Exercise requirements: Rewrite everything from the line containing "Where should I click to: Click the red" down to the line containing "Open the File" as a two-column CSV with the headers text and answer. Give one row per record, put each value in a quoted field, and turn any line breaks into spaces.

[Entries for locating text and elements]

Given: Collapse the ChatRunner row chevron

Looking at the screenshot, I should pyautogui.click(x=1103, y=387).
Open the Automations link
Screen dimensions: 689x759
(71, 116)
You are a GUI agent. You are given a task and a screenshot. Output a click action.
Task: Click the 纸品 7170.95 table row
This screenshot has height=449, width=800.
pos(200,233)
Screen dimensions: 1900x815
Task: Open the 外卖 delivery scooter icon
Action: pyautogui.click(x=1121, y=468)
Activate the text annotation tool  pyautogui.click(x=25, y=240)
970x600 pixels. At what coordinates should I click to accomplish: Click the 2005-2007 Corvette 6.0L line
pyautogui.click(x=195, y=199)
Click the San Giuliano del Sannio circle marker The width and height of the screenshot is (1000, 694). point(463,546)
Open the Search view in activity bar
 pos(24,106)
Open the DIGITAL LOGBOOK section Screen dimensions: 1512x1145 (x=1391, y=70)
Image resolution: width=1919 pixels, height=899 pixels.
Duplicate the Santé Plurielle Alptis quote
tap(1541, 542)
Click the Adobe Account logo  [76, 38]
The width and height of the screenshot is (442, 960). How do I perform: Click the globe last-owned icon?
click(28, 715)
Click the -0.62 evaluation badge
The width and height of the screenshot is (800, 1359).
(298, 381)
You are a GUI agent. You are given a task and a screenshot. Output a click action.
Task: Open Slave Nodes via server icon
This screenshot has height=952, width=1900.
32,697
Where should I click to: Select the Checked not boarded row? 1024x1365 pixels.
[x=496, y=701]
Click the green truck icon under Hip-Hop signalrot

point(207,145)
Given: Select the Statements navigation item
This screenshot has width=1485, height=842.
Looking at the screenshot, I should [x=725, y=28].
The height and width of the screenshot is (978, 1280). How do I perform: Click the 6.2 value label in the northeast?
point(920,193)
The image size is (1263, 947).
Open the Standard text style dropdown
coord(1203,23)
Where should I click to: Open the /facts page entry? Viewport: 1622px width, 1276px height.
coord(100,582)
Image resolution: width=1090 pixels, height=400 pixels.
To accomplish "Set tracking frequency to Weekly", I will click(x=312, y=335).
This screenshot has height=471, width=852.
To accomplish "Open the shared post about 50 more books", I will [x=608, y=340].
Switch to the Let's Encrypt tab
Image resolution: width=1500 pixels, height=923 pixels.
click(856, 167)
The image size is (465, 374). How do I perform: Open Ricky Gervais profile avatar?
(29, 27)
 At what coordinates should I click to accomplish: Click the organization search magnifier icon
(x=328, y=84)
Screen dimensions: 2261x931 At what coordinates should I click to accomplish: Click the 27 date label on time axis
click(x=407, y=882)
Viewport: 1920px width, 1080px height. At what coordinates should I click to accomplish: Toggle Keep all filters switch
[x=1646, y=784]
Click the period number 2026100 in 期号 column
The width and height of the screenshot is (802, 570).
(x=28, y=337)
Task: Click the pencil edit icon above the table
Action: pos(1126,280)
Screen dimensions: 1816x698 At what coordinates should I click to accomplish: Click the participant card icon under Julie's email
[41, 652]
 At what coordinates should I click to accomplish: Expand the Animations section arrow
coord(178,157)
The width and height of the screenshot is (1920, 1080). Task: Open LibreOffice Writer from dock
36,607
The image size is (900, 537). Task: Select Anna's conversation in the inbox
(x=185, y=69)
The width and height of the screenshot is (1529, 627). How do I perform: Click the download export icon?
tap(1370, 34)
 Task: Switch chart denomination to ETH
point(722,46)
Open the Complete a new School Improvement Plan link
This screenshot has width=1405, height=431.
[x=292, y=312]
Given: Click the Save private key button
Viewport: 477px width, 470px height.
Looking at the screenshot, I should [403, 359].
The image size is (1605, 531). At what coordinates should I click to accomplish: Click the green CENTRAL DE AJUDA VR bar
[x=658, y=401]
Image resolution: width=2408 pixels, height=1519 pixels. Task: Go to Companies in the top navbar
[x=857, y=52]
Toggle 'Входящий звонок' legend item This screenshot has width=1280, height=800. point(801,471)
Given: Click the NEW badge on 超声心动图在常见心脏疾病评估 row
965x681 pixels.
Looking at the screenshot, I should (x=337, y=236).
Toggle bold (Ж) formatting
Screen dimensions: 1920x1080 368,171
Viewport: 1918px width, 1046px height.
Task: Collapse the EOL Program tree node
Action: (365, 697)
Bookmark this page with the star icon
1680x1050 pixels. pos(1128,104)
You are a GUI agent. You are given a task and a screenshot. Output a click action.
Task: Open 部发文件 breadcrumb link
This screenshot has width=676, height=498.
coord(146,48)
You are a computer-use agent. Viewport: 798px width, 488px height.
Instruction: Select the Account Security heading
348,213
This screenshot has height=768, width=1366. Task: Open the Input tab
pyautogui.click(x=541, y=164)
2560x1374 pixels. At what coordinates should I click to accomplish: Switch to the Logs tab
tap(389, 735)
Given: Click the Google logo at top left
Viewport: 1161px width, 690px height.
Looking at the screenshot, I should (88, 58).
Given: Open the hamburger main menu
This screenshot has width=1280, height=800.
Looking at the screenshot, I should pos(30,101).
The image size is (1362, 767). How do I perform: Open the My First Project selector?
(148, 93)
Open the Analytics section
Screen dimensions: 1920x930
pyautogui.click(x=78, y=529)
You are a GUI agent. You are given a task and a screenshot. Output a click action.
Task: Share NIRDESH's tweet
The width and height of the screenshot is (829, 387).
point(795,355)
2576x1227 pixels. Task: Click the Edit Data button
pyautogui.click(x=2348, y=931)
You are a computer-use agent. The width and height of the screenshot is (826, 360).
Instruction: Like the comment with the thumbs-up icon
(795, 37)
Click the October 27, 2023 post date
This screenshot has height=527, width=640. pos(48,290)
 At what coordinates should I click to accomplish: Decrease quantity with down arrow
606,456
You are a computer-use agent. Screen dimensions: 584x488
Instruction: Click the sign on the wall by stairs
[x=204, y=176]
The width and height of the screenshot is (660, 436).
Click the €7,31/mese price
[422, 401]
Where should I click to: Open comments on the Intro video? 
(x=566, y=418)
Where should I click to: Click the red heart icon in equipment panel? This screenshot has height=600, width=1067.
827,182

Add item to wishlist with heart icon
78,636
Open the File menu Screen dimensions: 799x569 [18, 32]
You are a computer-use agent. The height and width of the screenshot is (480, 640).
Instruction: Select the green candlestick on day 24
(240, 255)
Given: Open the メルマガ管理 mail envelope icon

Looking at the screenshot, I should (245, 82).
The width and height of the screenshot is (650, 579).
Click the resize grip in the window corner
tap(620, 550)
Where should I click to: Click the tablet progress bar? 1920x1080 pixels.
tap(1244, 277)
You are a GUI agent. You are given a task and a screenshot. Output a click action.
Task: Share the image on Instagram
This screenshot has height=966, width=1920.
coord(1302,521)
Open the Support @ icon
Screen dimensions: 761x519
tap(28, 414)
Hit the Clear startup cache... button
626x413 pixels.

Task solution:
text,answer
"Where should I click to: Click the red heart icon in equipment panel? This screenshot has height=600, width=1067.","827,182"
"Add item to wishlist with heart icon","78,636"
"Open the File menu Screen dimensions: 799x569","[18, 32]"